The reality is however, somewhat different.  The money they pay to Microsoft funds developers who are making large strides ahead of OSS and will continue doing so for some time.

What Massachusetts is simply trying to do is use their large account status with Microsoft to make a product request to Microsoft that they open up their file formats a bit.  Its a good thing for Microsoft, a good thing for Massachusetts, a good thing for OSS, a good thing for everyone. 

When OSS advocates whine about this, well it just makes them look even more disorganized, unprofessional, and uninformed.

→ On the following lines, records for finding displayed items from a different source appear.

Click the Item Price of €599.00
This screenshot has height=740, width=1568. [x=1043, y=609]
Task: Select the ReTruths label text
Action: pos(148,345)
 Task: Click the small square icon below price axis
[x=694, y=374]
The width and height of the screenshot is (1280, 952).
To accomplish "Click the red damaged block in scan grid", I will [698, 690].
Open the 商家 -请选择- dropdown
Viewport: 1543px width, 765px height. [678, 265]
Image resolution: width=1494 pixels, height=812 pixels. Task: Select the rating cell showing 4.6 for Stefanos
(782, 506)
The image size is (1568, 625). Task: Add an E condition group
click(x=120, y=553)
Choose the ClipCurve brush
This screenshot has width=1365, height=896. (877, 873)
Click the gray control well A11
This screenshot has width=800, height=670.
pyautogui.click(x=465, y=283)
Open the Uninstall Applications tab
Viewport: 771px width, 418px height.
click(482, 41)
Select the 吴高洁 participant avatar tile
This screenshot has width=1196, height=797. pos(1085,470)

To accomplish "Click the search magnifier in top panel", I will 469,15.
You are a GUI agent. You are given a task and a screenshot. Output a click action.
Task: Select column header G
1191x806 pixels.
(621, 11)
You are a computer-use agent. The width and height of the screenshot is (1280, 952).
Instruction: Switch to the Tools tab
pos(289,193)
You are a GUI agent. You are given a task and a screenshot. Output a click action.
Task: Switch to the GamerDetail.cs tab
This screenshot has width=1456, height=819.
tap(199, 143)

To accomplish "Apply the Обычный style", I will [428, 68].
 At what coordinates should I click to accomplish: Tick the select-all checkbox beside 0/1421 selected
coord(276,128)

I think if a tool is truely as good as it claims
then it should open up its formats. This breads
healthy competition further more, it gives customers
greater freedom and shows that the company
respects its customers.

Too many companies (smaller ones are the worst!)
try to release poor products and expect to keep
customers by locking their data into a format
they cannot convert out of.

Microsoft Office is in my opinion one of the best
if not the best Office suite on the market
today... It doesn't need to lock up data in
formats without releasing a 'how to' guide to
these formats that allows others to use and
modify them.

Sampy's point about how Microsoft's innovation might
be swashed by standardization is a good one
and I respect that but nothing is stopping Microsoft
from making a new format that allows their
concept to be fully realised and later releasing a
spec to that format.


(For the record - Microsoft's Secret RTF spec is a pain in the royal ass!)

PaoloM
PaoloM
Hypermediocrity
Manip wrote:

(For the record - Microsoft's Secret RTF spec is a pain in the royal (I need to watch my language)!)


Especially since RTF is not a Microsoft standard...
Nice job cutting that quote short - It finishes like this

<Snip>However, when I asked, he did say it was legal to convert from MPEG-4 using the DirectShow system. Therefore, I have decided the following about VirtualDub 2.0:

It will have an external input plugin SDK. It will have support for DirectShow ASF input.

Sven Groot
Sven Groot
My name has 9 letters. Coincidence? I think not...
Beer28 wrote:
incidentally, asf is the win video format, it encompassess, wmv, asf, asx, mms:// and a host of other file extensions.

That's wrong. ASF is not a video format, it's a container format that can hold various types of different formats, including Windows Media Video and Windows Media Audio. The MMS protocol will indeed send its data in ASF format, but I don't see how that means that ASF 'encompasses' MMS. ASX also doesn't belong in that row, it's simply a proxy file, a text file that contains the URL of the actual media file (that may or may not be ASF). ASX can also contain some scripting iirc.